You might consider some bespoke shorts.


----------



## tinytim (Jun 13, 2008)

HunterH said:


> I am a 36" waist but due to large thighs and big calves I size up to a 40-42 short. I also have a solid backside which tends to make the pockets bulge. So, the waist never is a problem, it is just frustrating to try shorts on and end up looking like I am stuffed in them.
> 
> Any recommendations from the peanut gallery?
> 
> ...


My son has the same problem. His thighs are almost 27" and his waist is maybe 36. My wife has to buy him 38/40 pants just to get over his hips and thighs. We've had good luck buying chinos, becuase they're cut so generous, and have them cut into shorts. I'd stay away from pleats. Good luck


----------



## HunterH (Jun 25, 2008)

Thanks for the tips. Bespoke is not something I would consider doing for just shorts. 

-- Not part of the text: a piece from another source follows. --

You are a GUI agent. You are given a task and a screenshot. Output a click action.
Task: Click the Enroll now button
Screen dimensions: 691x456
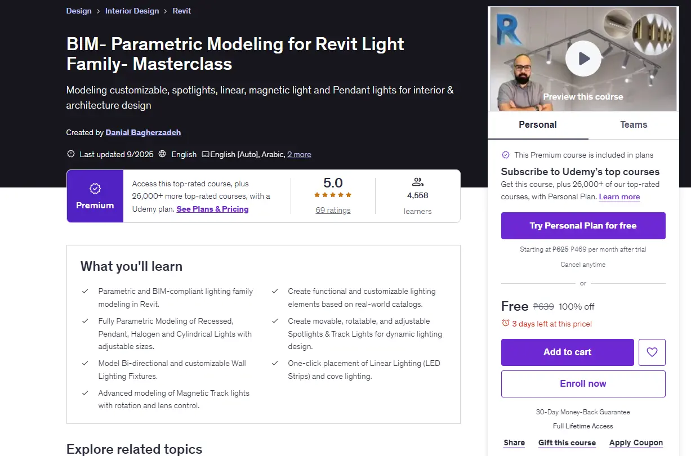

However, the converting chino pants idea is a great one. I may do that with some old ones at my tailor for 10 bucks. I wonder if anyone else has tried this?


----------



## young guy (Jan 6, 2005)

HunterH said:


> Thanks for the tips. Bespoke is not something I would consider doing for just shorts.
> 
> However, the converting chino pants idea is a great one. I may do that with some old ones at my tailor for 10 bucks. I wonder if anyone else has tried this?


i have some old Bills khakis made into shorts, the legs are very roomy, its a good thing to do when you blow the knees out


----------



## Ron_A (Jun 5, 2007)

HunterH said:


> Thanks for the tips. Bespoke is not something I would consider doing for just shorts.
> 
> However, the converting chino pants idea is a great one. I may do that with some old ones at my tailor for 10 bucks. I wonder if anyone else has tried this?


I've tried this and the results were not that great, but I would try it again. Take them to someone who knows what he or she is doing...I took LE khakis to my dry cleaners (who also purportedly does alterations), and they botched the hem.


----------



## Victor123 (Jun 18, 2008)

HunterH said:


> Thanks for the tips. Bespoke is not something I would consider doing for just shorts.
> 
> However, the converting chino pants idea is a great one. I may do that with some old ones at my tailor for 10 bucks. I wonder if anyone else has tried this?


My brother and law is a bodybuilder and tends to have to do this fairly regularly. Seems to work out well - not that anybody would tell him otherwise.


----------



## HunterH (Jun 25, 2008)

Victor123 said:


> My brother and law is a bodybuilder and tends to have to do this fairly regularly. Seems to work out well - not that anybody would tell him otherwise.


Very funny.


----------



## dwebber18 (Jun 5, 2008)

I too have bigger thighs and calves from being a baseball player, and I actually picked up a pair of cargo shorts and plain front chino shorts at the Gap outlet near my house. They are roomy and comfortable for me, so you may give that a try if there is one near you. The Gap outlets seem to have larger sizes that the store so its a little different.


----------



## A.Squire (Apr 5, 2006)

2 wurds

Bills shorts

____________________

you might also consider a pair of North Face or similar performance shorts with pockets on the thigh and such.


----------



## HunterH (Jun 25, 2008)

Thanks. I am going to check those out.


----------